Assistant Professor

Assistant Professor, TouroCOM Montana

My research interests explore the reciprocal communication between Staphylococcus aureus (S. aureus) and the host immune system. Ongoing studies explore S. aureus pathogenesis and immune evasion in two distinct contexts: 1) S. aureus as a paradigmatic pathobiont within the respiratory system and 2) S. aureus biofilm contamination on implanted medical devices.

1) S. aureus is frequently trafficked from the anterior nares into the lower respiratory tract; however, primary lung infections by S. aureus are rare. We hypothesize that components of a healthy lung environment suppress S. aureus virulence production. Our data demonstrate that palmitic acid, the predominant free fatty acid within pulmonary surfactant, reduces toxin production and protects primary human leukocytes from toxin-mediated lysis. Furthermore, preliminary data suggest antecedent infections with influenza disrupt pulmonary surfactant production, leading to increased S. aureus toxin production and toxin-mediated host cell damage.

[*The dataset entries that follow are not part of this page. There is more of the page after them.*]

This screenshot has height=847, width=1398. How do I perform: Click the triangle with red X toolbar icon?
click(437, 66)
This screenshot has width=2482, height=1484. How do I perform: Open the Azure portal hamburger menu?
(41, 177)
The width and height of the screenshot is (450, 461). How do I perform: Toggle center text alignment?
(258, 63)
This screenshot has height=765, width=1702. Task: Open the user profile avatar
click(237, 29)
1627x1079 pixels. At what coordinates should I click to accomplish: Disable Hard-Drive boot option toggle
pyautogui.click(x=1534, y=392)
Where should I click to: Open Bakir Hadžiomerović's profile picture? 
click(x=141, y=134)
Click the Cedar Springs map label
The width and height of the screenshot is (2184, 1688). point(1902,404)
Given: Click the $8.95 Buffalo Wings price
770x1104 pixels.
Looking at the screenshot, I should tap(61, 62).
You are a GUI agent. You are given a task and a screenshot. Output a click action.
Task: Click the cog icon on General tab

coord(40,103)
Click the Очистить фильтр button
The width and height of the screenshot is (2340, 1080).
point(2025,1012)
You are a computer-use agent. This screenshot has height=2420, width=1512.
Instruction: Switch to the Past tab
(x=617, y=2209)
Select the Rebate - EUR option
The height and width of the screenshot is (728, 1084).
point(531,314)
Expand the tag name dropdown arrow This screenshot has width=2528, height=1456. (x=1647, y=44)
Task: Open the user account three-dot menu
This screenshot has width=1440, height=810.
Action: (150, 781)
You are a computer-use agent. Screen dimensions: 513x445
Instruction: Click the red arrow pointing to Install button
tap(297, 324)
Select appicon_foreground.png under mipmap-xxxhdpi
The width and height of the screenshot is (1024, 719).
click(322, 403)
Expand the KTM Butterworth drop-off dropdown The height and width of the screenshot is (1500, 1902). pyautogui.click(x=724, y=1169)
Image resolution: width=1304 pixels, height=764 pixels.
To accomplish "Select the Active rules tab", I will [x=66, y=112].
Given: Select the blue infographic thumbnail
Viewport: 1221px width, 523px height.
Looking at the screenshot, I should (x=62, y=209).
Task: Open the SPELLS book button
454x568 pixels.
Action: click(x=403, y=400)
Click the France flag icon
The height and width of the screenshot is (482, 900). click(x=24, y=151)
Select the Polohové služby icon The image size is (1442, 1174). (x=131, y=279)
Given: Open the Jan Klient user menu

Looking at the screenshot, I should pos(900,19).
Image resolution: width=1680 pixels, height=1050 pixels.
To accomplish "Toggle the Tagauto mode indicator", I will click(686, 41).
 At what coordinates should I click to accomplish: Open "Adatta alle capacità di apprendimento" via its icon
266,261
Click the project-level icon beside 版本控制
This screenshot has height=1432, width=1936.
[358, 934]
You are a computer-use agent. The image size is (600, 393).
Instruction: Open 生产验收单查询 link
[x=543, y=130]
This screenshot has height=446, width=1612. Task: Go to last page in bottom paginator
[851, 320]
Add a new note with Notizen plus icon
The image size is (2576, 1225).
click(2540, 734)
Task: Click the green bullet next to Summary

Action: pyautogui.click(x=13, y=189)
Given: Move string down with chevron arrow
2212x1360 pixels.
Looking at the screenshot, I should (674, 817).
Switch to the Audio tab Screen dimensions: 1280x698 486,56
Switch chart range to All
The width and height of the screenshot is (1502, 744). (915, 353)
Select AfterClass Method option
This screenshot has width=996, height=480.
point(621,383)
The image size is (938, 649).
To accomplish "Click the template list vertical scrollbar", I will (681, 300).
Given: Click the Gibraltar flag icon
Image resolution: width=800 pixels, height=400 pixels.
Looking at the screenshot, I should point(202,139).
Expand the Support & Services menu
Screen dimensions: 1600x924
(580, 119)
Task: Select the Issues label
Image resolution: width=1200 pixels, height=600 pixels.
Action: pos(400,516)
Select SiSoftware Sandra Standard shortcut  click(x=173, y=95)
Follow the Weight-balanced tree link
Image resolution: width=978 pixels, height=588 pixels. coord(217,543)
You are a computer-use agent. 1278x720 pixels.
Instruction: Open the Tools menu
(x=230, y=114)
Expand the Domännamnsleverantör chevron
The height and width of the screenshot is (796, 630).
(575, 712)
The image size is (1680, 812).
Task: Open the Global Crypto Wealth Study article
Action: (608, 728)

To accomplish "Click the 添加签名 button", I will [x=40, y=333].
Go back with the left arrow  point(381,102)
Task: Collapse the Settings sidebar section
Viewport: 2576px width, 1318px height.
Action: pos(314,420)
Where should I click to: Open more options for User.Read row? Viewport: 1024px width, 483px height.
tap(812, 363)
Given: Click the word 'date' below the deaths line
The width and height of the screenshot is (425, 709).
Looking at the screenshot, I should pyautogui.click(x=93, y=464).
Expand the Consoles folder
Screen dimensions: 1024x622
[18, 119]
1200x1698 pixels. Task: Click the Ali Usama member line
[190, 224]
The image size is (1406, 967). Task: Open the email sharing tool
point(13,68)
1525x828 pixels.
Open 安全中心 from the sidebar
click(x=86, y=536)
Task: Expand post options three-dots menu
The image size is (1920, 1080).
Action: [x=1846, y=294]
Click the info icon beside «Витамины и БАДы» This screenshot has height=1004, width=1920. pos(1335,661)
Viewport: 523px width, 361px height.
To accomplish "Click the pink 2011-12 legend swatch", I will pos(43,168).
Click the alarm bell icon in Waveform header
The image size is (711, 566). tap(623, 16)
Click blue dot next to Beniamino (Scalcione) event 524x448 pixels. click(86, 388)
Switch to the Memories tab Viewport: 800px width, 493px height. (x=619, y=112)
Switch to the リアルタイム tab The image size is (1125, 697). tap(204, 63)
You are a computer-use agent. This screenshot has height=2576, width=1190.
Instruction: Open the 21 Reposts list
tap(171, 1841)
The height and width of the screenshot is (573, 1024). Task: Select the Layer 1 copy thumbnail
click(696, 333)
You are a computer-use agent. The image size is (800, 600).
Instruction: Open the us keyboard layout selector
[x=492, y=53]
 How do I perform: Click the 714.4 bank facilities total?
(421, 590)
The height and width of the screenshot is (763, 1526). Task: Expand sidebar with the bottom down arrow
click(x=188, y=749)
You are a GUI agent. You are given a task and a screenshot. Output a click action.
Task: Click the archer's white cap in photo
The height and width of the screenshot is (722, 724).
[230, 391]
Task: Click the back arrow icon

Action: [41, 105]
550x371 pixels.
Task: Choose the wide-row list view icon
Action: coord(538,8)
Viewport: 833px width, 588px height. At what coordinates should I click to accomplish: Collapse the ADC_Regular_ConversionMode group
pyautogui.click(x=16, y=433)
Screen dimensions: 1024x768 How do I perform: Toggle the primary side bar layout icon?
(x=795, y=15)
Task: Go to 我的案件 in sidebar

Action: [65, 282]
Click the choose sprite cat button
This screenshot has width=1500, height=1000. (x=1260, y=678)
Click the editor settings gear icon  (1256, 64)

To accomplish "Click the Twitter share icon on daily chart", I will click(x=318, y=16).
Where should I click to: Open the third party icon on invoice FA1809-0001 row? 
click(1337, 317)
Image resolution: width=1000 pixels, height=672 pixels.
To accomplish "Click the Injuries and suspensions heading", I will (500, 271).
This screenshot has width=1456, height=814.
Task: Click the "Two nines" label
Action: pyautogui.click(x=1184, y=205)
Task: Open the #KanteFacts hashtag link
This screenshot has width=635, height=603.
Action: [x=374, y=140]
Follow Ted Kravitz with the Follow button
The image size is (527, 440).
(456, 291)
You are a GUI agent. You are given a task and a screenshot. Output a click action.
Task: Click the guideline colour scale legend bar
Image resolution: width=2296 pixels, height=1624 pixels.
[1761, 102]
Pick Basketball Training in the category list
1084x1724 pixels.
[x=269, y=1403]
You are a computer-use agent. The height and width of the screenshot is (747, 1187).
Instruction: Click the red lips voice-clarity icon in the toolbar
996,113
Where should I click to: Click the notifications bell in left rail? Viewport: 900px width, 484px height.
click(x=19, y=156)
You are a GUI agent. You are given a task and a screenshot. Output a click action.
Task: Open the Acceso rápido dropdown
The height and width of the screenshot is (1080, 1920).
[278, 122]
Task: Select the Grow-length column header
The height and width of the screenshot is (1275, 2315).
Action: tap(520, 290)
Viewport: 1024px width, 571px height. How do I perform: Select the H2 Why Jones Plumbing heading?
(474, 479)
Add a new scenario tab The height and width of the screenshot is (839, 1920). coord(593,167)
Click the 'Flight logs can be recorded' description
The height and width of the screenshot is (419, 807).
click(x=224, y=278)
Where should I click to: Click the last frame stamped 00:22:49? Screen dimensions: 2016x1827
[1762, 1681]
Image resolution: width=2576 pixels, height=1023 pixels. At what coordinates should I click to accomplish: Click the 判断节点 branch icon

2) Biofilm growth on implanted abiotic surfaces leads to chronic infections that are increasingly recalcitrant to therapeutic interventions. Using a newly developed mouse model of subcutaneous implantation, we characterize early neutrophil recruitment to contaminated implant surfaces and the periimplant tissue. Data suggest that neutrophil recruitment to highly contaminated implants is minimally boosted compared to sterile controls and that early detection of contaminant organisms by neutrophils is likely critical for bacterial clearance and wound healing. Following surgical events, we hypothesize that immune cells polarize to anti-inflammatory phenotypes that prioritize wound repair over bacterial killing.

The anti-inflammatory environment enables low numbers of contaminant organisms to go undetected by the infiltrating immune cells, allowing for a sufficient window to establish biofilm growth and promote mmune tolerance.